# Texto de lectura
= = = =

Como ahora somos de anglicismos, ese taller es hoy una 'dark kitchen' o cocina fantasma. Dividen el espacio en metros cuadrados que alquilan como un espacio de trabajo a medias, un 'coworking', para las marcas que llenan tu panza de gula y de nuevos hábitos. Allí están todas las que venden más. La hamburguesa de este sitio; el pan de mantequilla de este otro; el doble queso de aquél…
Comparten espacio y le pagan la renta a un tipo que convierte una nave de trescientos metros cuadrados en veinte restaurantes distintos. No abre al público. Solo lo conocen los repartidores, los 'riders'. Allí reciben las comandas porque el hombre de hoy no cocina, pero tampoco sale. Ya lo predijo Juan Roig hace unas semanas: nadie cocinará en sus casas para el medio siglo. Quizá, entonces, todos los barrios apesten a hamburguesa como lo hace el mío de jueves a domingo. Antes olía distinto. Pero también nosotros éramos diferentes o, al menos, comíamos diferente.
Los de la banda de la puerta cobran dos pavos por trayecto, por pedido. Si la noche renta, harán cincuenta o sesenta euros después de treinta comandas con sus treinta paseos. A veces trampean y agrupan dos y tres a la vez. Al tercero le llega la comida fría, la patata pocha. Para paliarlo, algunas de las empresas cobran un suplemento para que lo recibas el primero, como los que pagan para embarcar antes al avión sin entender que saldrán a la vez. La ansiedad y la inmediatez juegan a favor de la cuenta de resultados. La prioridad es la religión de las personas que habitan hoy las ciudades. Y la banda de repartidores son el ejército que lo defiende a golpe de clic. Mientras no nos movamos del sillón, no molestará el olor a carne que se cuece en el barrio.
Pero si salen de su casa, si pasean al caer la noche, se darán cuenta de lo raro que es esto que hacemos con nuestro modo de vida. Antes se hablaba en el bar. Ahora te habla el teléfono porque las personas han dejado de mezclarse porque prefieren vivir encerradas en lo que les da la razón.
Y ahora también con la comida. Que se prepara en naves cerradas que han cambiado el olor de los barrios, el tráfico de las ciudades y las costumbres de sus ciudadanos. Se vive hacia dentro mientras se muere hacia afuera. Y eso hace que el olor a feria que recorre mi barrio de jueves a domingo parezca una verbena apagada.

= = = =

# Datos proporcionados
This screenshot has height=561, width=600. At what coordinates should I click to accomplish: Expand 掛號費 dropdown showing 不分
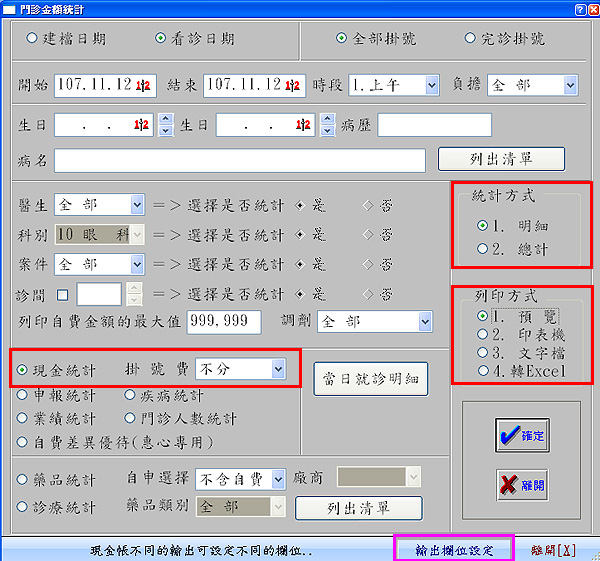coord(277,369)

= = = =

# Enunciado A
Responde estas preguntas sobre el texto sobre las cocinas fantasma:
(i) ¿Cuántos metros cuadrados tiene la nave que se convierte en veinte restaurantes distintos?
(ii) ¿Cuánto cobran por trayecto los repartidores de la banda de la puerta?
(iii) ¿Qué días huele a hamburguesa el barrio de quien escribe?
# Enunciado B
Imprime el fragmento del texto sobre las cocinas fantasma que va de "Y ahora también" a "una verbena apagada.", ambos incluidos.
# Enunciado C
Enumera todas las palabras en inglés que aparecen entre comillas simples en el texto sobre las cocinas fantasma.
Responde basándote únicamente en el texto sobre las cocinas fantasma.

# Solución A
(i) Trescientos metros cuadrados.
(ii) Dos pavos por trayecto.
(iii) De jueves a domingo.

# Solución B
Y ahora también con la comida. Que se prepara en naves cerradas que han cambiado el olor de los barrios, el tráfico de las ciudades y las costumbres de sus ciudadanos. Se vive hacia dentro mientras se muere hacia afuera. Y eso hace que el olor a feria que recorre mi barrio de jueves a domingo parezca una verbena apagada.

# Solución C
dark kitchen
coworking
riders